▸ **Task details**: Each entry below should be retyped exactly, with nothing omitted.

(Task data Opens)

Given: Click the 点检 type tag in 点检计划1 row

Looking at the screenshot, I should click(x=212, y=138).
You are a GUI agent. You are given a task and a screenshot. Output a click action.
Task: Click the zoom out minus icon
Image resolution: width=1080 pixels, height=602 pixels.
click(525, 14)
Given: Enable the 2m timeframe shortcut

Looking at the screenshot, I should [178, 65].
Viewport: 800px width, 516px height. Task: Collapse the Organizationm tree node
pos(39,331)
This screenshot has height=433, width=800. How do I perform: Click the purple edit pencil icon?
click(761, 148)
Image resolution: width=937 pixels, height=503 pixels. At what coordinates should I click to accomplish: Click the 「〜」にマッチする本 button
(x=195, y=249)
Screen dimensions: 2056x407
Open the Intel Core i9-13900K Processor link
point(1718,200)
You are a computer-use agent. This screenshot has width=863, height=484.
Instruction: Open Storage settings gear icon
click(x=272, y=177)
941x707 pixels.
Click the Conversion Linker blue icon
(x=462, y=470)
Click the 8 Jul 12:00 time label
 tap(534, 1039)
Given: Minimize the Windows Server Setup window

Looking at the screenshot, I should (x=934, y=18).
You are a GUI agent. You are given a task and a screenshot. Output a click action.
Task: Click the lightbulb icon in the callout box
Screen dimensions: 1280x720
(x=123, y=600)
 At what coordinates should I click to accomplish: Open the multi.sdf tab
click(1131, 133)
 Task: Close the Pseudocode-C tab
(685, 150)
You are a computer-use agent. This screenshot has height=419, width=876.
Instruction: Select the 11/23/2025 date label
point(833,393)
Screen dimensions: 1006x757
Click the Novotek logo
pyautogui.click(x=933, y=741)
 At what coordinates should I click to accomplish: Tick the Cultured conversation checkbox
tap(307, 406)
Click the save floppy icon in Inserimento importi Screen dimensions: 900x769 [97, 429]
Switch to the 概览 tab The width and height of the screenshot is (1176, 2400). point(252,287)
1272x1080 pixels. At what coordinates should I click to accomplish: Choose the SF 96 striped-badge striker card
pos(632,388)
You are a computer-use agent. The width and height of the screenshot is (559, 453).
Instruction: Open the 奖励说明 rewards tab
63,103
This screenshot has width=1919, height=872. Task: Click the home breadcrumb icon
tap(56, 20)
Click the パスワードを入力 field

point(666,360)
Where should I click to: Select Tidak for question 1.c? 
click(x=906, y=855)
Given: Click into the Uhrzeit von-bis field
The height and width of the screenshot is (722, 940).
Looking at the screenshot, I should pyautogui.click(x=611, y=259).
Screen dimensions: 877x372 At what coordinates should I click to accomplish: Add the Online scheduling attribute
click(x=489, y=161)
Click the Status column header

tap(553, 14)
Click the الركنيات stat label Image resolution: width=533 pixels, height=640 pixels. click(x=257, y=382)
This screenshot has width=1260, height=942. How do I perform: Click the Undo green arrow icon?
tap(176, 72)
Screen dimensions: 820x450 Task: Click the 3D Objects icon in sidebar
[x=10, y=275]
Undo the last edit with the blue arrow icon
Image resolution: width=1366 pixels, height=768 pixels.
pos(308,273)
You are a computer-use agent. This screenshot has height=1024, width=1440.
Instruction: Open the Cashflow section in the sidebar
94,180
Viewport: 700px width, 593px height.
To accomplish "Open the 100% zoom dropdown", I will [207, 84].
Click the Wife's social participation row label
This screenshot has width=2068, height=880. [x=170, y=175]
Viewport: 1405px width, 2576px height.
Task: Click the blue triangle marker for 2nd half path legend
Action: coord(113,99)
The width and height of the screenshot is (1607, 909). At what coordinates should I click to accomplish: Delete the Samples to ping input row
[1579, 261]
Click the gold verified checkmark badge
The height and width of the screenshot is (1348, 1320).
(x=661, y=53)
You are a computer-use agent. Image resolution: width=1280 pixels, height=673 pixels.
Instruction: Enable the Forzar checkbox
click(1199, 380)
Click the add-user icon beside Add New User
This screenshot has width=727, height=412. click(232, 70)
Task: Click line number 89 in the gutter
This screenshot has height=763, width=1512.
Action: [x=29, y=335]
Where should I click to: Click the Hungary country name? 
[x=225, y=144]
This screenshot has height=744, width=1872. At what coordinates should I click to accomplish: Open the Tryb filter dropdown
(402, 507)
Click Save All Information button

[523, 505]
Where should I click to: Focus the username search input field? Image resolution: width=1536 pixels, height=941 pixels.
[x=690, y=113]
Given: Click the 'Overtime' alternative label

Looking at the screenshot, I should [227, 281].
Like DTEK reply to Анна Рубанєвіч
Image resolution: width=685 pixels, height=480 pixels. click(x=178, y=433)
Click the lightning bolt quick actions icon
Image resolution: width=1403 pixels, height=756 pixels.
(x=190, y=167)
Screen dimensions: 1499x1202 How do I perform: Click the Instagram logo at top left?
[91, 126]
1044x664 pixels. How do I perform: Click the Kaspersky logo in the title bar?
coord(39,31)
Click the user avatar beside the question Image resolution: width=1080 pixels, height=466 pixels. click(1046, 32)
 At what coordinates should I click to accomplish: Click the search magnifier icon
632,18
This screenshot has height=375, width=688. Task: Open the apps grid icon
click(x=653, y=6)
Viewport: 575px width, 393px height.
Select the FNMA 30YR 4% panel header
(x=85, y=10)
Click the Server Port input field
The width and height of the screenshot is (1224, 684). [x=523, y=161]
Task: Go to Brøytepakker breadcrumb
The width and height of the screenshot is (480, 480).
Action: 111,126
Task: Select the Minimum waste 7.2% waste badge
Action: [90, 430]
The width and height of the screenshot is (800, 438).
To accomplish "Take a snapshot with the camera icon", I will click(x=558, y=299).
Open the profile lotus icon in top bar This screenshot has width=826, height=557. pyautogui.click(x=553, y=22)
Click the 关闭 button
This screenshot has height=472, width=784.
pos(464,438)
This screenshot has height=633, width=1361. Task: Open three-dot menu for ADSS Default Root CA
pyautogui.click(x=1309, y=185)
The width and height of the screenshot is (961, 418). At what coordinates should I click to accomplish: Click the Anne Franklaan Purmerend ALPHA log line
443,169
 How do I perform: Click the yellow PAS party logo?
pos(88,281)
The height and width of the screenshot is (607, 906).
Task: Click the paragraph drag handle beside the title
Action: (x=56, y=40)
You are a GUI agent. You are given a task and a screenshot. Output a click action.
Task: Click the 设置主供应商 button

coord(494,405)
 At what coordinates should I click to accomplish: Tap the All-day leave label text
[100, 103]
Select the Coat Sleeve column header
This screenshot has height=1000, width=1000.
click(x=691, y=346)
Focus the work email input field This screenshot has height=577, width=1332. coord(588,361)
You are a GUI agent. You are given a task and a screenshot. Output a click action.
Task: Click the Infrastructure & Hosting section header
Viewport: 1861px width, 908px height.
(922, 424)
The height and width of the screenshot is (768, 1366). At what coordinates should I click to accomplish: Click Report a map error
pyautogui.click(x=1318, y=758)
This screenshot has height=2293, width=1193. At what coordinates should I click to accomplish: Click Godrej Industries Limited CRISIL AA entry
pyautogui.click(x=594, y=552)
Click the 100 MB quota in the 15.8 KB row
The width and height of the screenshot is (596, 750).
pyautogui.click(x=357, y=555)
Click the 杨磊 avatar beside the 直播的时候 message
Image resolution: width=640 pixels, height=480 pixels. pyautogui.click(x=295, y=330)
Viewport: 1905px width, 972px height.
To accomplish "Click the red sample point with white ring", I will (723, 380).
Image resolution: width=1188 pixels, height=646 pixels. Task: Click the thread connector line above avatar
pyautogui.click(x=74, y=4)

(Task data Closes)

▸ **Answer section**:
Given: Click the 点检 type tag in 点检计划1 row

Looking at the screenshot, I should click(x=212, y=138).
You are a GUI agent. You are given a task and a screenshot. Output a click action.
Task: Click the zoom out minus icon
Image resolution: width=1080 pixels, height=602 pixels.
click(525, 14)
Given: Enable the 2m timeframe shortcut

Looking at the screenshot, I should [178, 65].
Viewport: 800px width, 516px height. Task: Collapse the Organizationm tree node
pos(39,331)
This screenshot has height=433, width=800. How do I perform: Click the purple edit pencil icon?
click(761, 148)
Image resolution: width=937 pixels, height=503 pixels. At what coordinates should I click to accomplish: Click the 「〜」にマッチする本 button
(x=195, y=249)
Screen dimensions: 2056x407
Open the Intel Core i9-13900K Processor link
point(1718,200)
You are a computer-use agent. This screenshot has width=863, height=484.
Instruction: Open Storage settings gear icon
click(x=272, y=177)
941x707 pixels.
Click the Conversion Linker blue icon
(x=462, y=470)
Click the 8 Jul 12:00 time label
 tap(534, 1039)
Given: Minimize the Windows Server Setup window

Looking at the screenshot, I should (x=934, y=18).
You are a GUI agent. You are given a task and a screenshot. Output a click action.
Task: Click the lightbulb icon in the callout box
Screen dimensions: 1280x720
(x=123, y=600)
 At what coordinates should I click to accomplish: Open the multi.sdf tab
click(1131, 133)
 Task: Close the Pseudocode-C tab
(685, 150)
You are a computer-use agent. This screenshot has height=419, width=876.
Instruction: Select the 11/23/2025 date label
point(833,393)
Screen dimensions: 1006x757
Click the Novotek logo
pyautogui.click(x=933, y=741)
 At what coordinates should I click to accomplish: Tick the Cultured conversation checkbox
tap(307, 406)
Click the save floppy icon in Inserimento importi Screen dimensions: 900x769 [97, 429]
Switch to the 概览 tab The width and height of the screenshot is (1176, 2400). point(252,287)
1272x1080 pixels. At what coordinates should I click to accomplish: Choose the SF 96 striped-badge striker card
pos(632,388)
You are a computer-use agent. The width and height of the screenshot is (559, 453).
Instruction: Open the 奖励说明 rewards tab
63,103
This screenshot has width=1919, height=872. Task: Click the home breadcrumb icon
tap(56, 20)
Click the パスワードを入力 field

point(666,360)
Where should I click to: Select Tidak for question 1.c? 
click(x=906, y=855)
Given: Click into the Uhrzeit von-bis field
The height and width of the screenshot is (722, 940).
Looking at the screenshot, I should pyautogui.click(x=611, y=259).
Screen dimensions: 877x372 At what coordinates should I click to accomplish: Add the Online scheduling attribute
click(x=489, y=161)
Click the Status column header

tap(553, 14)
Click the الركنيات stat label Image resolution: width=533 pixels, height=640 pixels. click(x=257, y=382)
This screenshot has width=1260, height=942. How do I perform: Click the Undo green arrow icon?
tap(176, 72)
Screen dimensions: 820x450 Task: Click the 3D Objects icon in sidebar
[x=10, y=275]
Undo the last edit with the blue arrow icon
Image resolution: width=1366 pixels, height=768 pixels.
pos(308,273)
You are a computer-use agent. This screenshot has height=1024, width=1440.
Instruction: Open the Cashflow section in the sidebar
94,180
Viewport: 700px width, 593px height.
To accomplish "Open the 100% zoom dropdown", I will [207, 84].
Click the Wife's social participation row label
This screenshot has width=2068, height=880. [x=170, y=175]
Viewport: 1405px width, 2576px height.
Task: Click the blue triangle marker for 2nd half path legend
Action: coord(113,99)
The width and height of the screenshot is (1607, 909). At what coordinates should I click to accomplish: Delete the Samples to ping input row
[1579, 261]
Click the gold verified checkmark badge
The height and width of the screenshot is (1348, 1320).
(x=661, y=53)
You are a computer-use agent. Image resolution: width=1280 pixels, height=673 pixels.
Instruction: Enable the Forzar checkbox
click(1199, 380)
Click the add-user icon beside Add New User
This screenshot has width=727, height=412. click(232, 70)
Task: Click line number 89 in the gutter
This screenshot has height=763, width=1512.
Action: [x=29, y=335]
Where should I click to: Click the Hungary country name? 
[x=225, y=144]
This screenshot has height=744, width=1872. At what coordinates should I click to accomplish: Open the Tryb filter dropdown
(402, 507)
Click Save All Information button

[523, 505]
Where should I click to: Focus the username search input field? Image resolution: width=1536 pixels, height=941 pixels.
[x=690, y=113]
Given: Click the 'Overtime' alternative label

Looking at the screenshot, I should [227, 281].
Like DTEK reply to Анна Рубанєвіч
Image resolution: width=685 pixels, height=480 pixels. click(x=178, y=433)
Click the lightning bolt quick actions icon
Image resolution: width=1403 pixels, height=756 pixels.
(x=190, y=167)
Screen dimensions: 1499x1202 How do I perform: Click the Instagram logo at top left?
[91, 126]
1044x664 pixels. How do I perform: Click the Kaspersky logo in the title bar?
coord(39,31)
Click the user avatar beside the question Image resolution: width=1080 pixels, height=466 pixels. click(1046, 32)
 At what coordinates should I click to accomplish: Click the search magnifier icon
632,18
This screenshot has height=375, width=688. Task: Open the apps grid icon
click(x=653, y=6)
Viewport: 575px width, 393px height.
Select the FNMA 30YR 4% panel header
(x=85, y=10)
Click the Server Port input field
The width and height of the screenshot is (1224, 684). [x=523, y=161]
Task: Go to Brøytepakker breadcrumb
The width and height of the screenshot is (480, 480).
Action: 111,126
Task: Select the Minimum waste 7.2% waste badge
Action: [90, 430]
The width and height of the screenshot is (800, 438).
To accomplish "Take a snapshot with the camera icon", I will click(x=558, y=299).
Open the profile lotus icon in top bar This screenshot has width=826, height=557. pyautogui.click(x=553, y=22)
Click the 关闭 button
This screenshot has height=472, width=784.
pos(464,438)
This screenshot has height=633, width=1361. Task: Open three-dot menu for ADSS Default Root CA
pyautogui.click(x=1309, y=185)
The width and height of the screenshot is (961, 418). At what coordinates should I click to accomplish: Click the Anne Franklaan Purmerend ALPHA log line
443,169
 How do I perform: Click the yellow PAS party logo?
pos(88,281)
The height and width of the screenshot is (607, 906).
Task: Click the paragraph drag handle beside the title
Action: (x=56, y=40)
You are a GUI agent. You are given a task and a screenshot. Output a click action.
Task: Click the 设置主供应商 button

coord(494,405)
 At what coordinates should I click to accomplish: Tap the All-day leave label text
[100, 103]
Select the Coat Sleeve column header
This screenshot has height=1000, width=1000.
click(x=691, y=346)
Focus the work email input field This screenshot has height=577, width=1332. coord(588,361)
You are a GUI agent. You are given a task and a screenshot. Output a click action.
Task: Click the Infrastructure & Hosting section header
Viewport: 1861px width, 908px height.
(922, 424)
The height and width of the screenshot is (768, 1366). At what coordinates should I click to accomplish: Click Report a map error
pyautogui.click(x=1318, y=758)
This screenshot has height=2293, width=1193. At what coordinates should I click to accomplish: Click Godrej Industries Limited CRISIL AA entry
pyautogui.click(x=594, y=552)
Click the 100 MB quota in the 15.8 KB row
The width and height of the screenshot is (596, 750).
pyautogui.click(x=357, y=555)
Click the 杨磊 avatar beside the 直播的时候 message
Image resolution: width=640 pixels, height=480 pixels. pyautogui.click(x=295, y=330)
Viewport: 1905px width, 972px height.
To accomplish "Click the red sample point with white ring", I will (723, 380).
Image resolution: width=1188 pixels, height=646 pixels. Task: Click the thread connector line above avatar
pyautogui.click(x=74, y=4)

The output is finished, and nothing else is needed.